Quote the entries below from the line with "Where should I click to: Click the no-flight" through the line with "This screenshot has height=700, width=562.", both ends included, and only those lines.
Segment Start: EXCERPTED RECORDS
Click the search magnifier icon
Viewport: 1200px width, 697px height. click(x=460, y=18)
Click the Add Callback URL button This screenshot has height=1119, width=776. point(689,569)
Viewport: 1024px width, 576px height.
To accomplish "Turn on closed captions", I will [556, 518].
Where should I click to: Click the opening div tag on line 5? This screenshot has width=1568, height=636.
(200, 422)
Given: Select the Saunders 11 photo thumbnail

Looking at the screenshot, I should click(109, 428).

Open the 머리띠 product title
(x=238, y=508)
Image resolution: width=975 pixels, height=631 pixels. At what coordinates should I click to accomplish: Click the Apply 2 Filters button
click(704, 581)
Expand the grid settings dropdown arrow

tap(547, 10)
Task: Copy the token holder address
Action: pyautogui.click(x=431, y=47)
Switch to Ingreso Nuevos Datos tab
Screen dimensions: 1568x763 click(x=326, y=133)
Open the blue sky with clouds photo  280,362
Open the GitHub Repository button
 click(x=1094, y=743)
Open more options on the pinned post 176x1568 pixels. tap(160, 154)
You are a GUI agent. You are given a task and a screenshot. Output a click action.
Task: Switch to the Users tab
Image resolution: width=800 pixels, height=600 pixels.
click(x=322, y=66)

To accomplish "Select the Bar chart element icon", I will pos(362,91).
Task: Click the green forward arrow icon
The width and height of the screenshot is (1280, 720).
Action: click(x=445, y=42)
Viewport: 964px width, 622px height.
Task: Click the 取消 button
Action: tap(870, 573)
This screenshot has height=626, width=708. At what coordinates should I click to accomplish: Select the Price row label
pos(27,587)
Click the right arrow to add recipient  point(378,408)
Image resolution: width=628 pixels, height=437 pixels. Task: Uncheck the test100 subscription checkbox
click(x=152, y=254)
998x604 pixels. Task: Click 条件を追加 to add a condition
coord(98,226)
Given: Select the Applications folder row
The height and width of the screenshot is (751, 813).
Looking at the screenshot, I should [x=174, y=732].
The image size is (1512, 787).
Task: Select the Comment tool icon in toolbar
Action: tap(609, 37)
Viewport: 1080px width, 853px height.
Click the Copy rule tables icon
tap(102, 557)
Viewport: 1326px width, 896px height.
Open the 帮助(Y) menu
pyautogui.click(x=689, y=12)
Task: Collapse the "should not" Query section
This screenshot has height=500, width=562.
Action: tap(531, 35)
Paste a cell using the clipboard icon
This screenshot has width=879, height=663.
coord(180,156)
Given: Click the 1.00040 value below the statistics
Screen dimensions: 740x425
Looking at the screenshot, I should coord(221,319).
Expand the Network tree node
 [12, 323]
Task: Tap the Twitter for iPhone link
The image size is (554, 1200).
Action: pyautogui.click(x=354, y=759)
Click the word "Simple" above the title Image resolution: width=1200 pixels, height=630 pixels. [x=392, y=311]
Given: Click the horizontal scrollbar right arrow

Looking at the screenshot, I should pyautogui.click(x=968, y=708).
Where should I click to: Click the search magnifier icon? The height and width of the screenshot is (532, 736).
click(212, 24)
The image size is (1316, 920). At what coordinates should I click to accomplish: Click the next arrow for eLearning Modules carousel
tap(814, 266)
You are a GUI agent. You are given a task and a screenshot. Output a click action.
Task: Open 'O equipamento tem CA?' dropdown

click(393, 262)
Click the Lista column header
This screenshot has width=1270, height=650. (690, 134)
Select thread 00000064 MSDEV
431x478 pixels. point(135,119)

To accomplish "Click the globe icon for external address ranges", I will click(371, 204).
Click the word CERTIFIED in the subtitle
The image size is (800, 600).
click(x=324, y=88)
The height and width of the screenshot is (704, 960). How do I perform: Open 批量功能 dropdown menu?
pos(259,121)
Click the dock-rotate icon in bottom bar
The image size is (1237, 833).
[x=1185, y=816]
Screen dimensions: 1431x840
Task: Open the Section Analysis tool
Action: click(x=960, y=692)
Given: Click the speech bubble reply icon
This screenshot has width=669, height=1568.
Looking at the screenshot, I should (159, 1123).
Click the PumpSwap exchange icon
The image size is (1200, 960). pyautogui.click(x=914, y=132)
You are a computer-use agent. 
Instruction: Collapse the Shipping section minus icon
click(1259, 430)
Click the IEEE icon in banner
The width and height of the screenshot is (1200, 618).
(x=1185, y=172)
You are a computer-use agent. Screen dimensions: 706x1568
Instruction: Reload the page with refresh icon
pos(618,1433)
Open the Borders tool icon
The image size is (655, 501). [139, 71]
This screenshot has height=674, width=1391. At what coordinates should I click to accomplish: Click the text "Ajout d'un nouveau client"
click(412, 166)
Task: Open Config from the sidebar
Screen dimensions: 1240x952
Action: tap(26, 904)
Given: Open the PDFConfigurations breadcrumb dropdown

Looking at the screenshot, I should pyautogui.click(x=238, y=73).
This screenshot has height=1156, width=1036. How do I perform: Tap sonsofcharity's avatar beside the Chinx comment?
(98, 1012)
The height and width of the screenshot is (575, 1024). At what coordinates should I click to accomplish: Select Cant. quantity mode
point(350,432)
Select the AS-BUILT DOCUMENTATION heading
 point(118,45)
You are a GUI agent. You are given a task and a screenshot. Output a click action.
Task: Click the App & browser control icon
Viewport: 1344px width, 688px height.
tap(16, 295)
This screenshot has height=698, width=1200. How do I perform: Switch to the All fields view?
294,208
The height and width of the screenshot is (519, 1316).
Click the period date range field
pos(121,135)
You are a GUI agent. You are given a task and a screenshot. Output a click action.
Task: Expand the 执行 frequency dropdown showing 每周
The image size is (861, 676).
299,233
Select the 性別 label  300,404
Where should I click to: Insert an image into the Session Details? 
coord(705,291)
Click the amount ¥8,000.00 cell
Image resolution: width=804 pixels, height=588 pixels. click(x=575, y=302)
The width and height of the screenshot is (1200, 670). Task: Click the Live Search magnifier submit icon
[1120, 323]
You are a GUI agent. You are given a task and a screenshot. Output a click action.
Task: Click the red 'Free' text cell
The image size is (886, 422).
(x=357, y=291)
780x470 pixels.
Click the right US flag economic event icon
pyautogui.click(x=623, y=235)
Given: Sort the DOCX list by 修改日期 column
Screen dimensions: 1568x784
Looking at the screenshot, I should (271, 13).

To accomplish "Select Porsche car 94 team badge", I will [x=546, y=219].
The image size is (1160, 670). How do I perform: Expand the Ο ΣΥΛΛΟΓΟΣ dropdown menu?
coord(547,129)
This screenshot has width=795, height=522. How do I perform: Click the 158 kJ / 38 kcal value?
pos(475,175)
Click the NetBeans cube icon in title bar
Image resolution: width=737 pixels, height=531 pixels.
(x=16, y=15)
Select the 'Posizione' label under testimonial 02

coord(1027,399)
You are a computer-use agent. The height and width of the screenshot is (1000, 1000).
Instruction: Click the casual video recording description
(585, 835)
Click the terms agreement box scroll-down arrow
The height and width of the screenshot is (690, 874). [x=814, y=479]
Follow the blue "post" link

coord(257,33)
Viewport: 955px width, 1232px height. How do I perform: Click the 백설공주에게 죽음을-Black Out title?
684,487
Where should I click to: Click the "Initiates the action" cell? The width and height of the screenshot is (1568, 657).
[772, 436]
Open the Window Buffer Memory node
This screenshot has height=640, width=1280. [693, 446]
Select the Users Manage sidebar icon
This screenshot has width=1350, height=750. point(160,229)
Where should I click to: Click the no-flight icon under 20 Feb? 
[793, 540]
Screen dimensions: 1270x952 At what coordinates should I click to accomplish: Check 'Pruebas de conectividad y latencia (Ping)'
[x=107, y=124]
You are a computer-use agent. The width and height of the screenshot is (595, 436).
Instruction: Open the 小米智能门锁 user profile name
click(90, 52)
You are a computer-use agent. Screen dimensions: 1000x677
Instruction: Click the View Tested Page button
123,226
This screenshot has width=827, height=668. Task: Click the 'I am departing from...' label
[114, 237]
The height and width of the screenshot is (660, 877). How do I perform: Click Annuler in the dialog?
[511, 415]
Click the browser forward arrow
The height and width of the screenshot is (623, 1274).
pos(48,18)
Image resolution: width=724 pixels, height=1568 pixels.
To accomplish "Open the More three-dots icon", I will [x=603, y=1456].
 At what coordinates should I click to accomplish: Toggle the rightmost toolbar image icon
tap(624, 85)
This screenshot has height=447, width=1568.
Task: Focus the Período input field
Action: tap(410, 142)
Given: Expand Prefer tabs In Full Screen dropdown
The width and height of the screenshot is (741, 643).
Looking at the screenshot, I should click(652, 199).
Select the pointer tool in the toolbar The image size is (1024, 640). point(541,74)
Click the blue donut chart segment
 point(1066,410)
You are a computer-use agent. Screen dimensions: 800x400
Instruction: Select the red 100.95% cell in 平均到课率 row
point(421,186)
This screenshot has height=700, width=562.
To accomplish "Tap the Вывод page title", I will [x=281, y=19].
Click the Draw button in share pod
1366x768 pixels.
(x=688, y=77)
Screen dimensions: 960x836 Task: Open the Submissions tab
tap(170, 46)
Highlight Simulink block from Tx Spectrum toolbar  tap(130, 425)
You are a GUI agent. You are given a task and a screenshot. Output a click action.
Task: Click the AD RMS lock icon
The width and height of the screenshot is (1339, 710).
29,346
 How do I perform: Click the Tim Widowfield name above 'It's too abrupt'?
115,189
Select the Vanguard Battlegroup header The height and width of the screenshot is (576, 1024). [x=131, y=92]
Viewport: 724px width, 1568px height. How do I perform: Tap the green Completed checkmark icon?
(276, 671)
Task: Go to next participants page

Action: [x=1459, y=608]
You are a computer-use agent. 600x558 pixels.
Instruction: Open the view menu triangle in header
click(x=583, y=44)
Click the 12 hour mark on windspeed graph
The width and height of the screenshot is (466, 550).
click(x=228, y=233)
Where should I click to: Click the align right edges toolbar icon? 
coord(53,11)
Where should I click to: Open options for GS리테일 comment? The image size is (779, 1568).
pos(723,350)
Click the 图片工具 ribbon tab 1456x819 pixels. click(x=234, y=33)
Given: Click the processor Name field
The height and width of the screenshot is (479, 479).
Segment End: EXCERPTED RECORDS
- _TASK RESPONSE_:
Where should I click to: Click the no-flight icon under 20 Feb? 
[793, 540]
Screen dimensions: 1270x952 At what coordinates should I click to accomplish: Check 'Pruebas de conectividad y latencia (Ping)'
[x=107, y=124]
You are a computer-use agent. The width and height of the screenshot is (595, 436).
Instruction: Open the 小米智能门锁 user profile name
click(90, 52)
You are a computer-use agent. Screen dimensions: 1000x677
Instruction: Click the View Tested Page button
123,226
This screenshot has width=827, height=668. Task: Click the 'I am departing from...' label
[114, 237]
The height and width of the screenshot is (660, 877). How do I perform: Click Annuler in the dialog?
[511, 415]
Click the browser forward arrow
The height and width of the screenshot is (623, 1274).
pos(48,18)
Image resolution: width=724 pixels, height=1568 pixels.
To accomplish "Open the More three-dots icon", I will [x=603, y=1456].
 At what coordinates should I click to accomplish: Toggle the rightmost toolbar image icon
tap(624, 85)
This screenshot has height=447, width=1568.
Task: Focus the Período input field
Action: tap(410, 142)
Given: Expand Prefer tabs In Full Screen dropdown
The width and height of the screenshot is (741, 643).
Looking at the screenshot, I should click(652, 199).
Select the pointer tool in the toolbar The image size is (1024, 640). point(541,74)
Click the blue donut chart segment
 point(1066,410)
You are a computer-use agent. Screen dimensions: 800x400
Instruction: Select the red 100.95% cell in 平均到课率 row
point(421,186)
This screenshot has height=700, width=562.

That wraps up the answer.